Spanish parliament names conservative speaker amid impasse

  • World
  • Tuesday, 19 Jul 2016

MADRID (Reuters) - Spanish political parties have agreed to pick Public Works Minister Ana Pastor from the centre-right People's Party (PP) as parliamentary speaker, acting Prime Minister Mariano Rajoy said on Monday.

The agreement reached between the PP and the liberal newcomers Ciudadanos ("Citizens"), who came in fourth in June's inconclusive general election, could potentially strengthen Rajoy's position as the PP seeks to form a government.

The election on June 26 produced Spain's second hung parliament in six months, with the PP winning the most votes but once again falling well short of a majority as strong backing for two newcomer parties splintered the political landscape.

The PP was the only party to make marked gains since a Dec. 20 election, however, winning 137 seats in Congress, the lower house of parliament, versus 123 last time.

That is far from the 176 needed for an absolute majority and means Rajoy still needs to persuade reticent rivals to back him, whether by abstaining in confidence votes or actively entering a coalition.

But the threat of a third election that could alienate voters and derail an economic recovery puts the parties - including its traditional opponents the Socialists - under increasing pressure to enable a conservative PP-led government.

The role of speaker in parliament is a largely symbolic one involving moderating debates. After December's vote, the second-placed Socialists had clinched the position with support from Ciudadanos, which came fourth in the two elections.

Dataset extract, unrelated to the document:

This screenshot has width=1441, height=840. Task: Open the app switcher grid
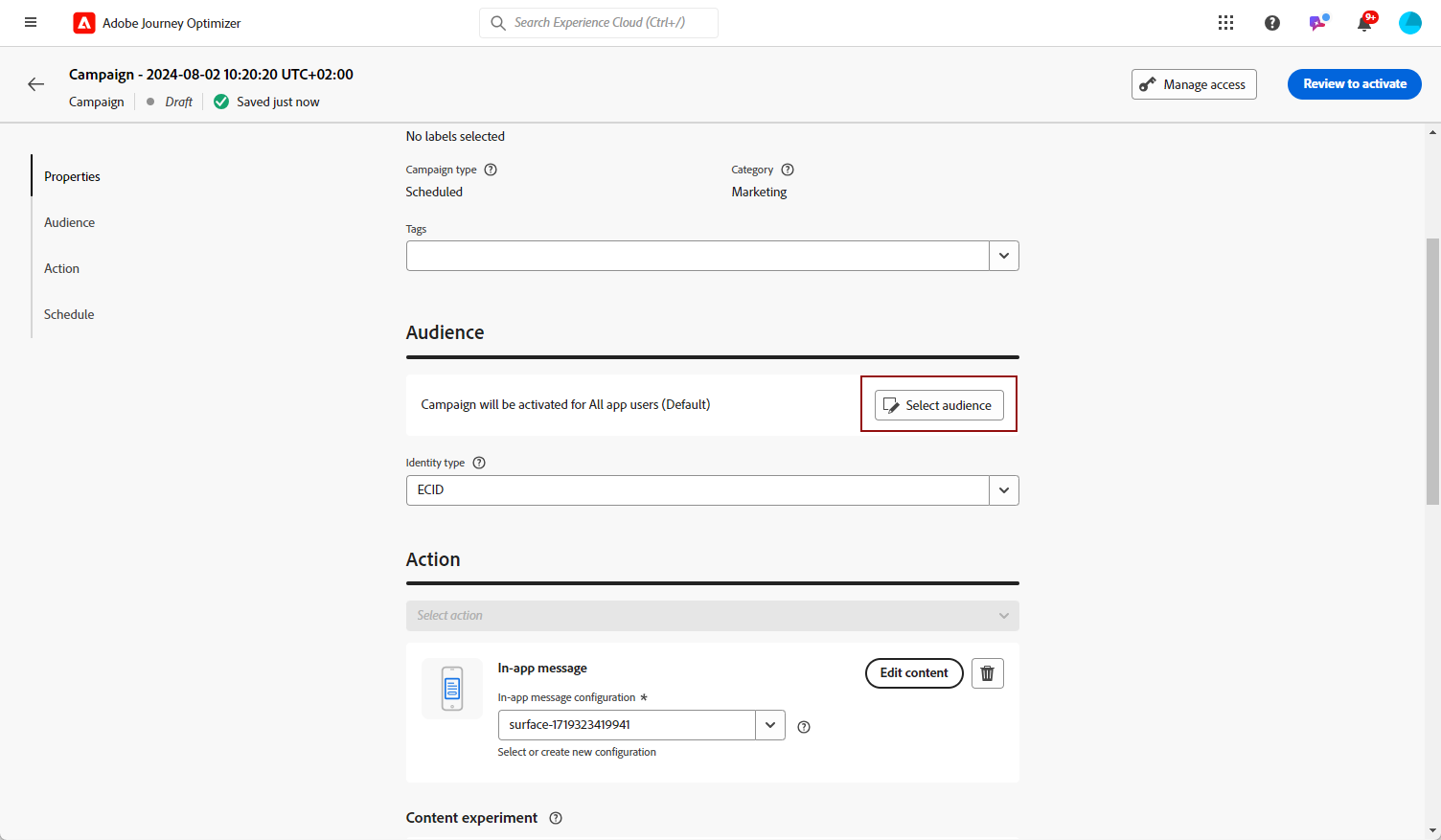point(1225,23)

Unidos Podemos ("Together We Can"), a leftist party, came third both in June and December.

Spain's parliamentary activity is set to resume on July 19. The first confidence vote on any viable government proposal would likely take place after Aug. 2 if Rajoy can get the backing he needs.

So far the Socialists have remained steadfast in their refusal to back any government led by the PP. Ciudadanos has said it would abstain in the so-called investiture vote to enable a conservative government.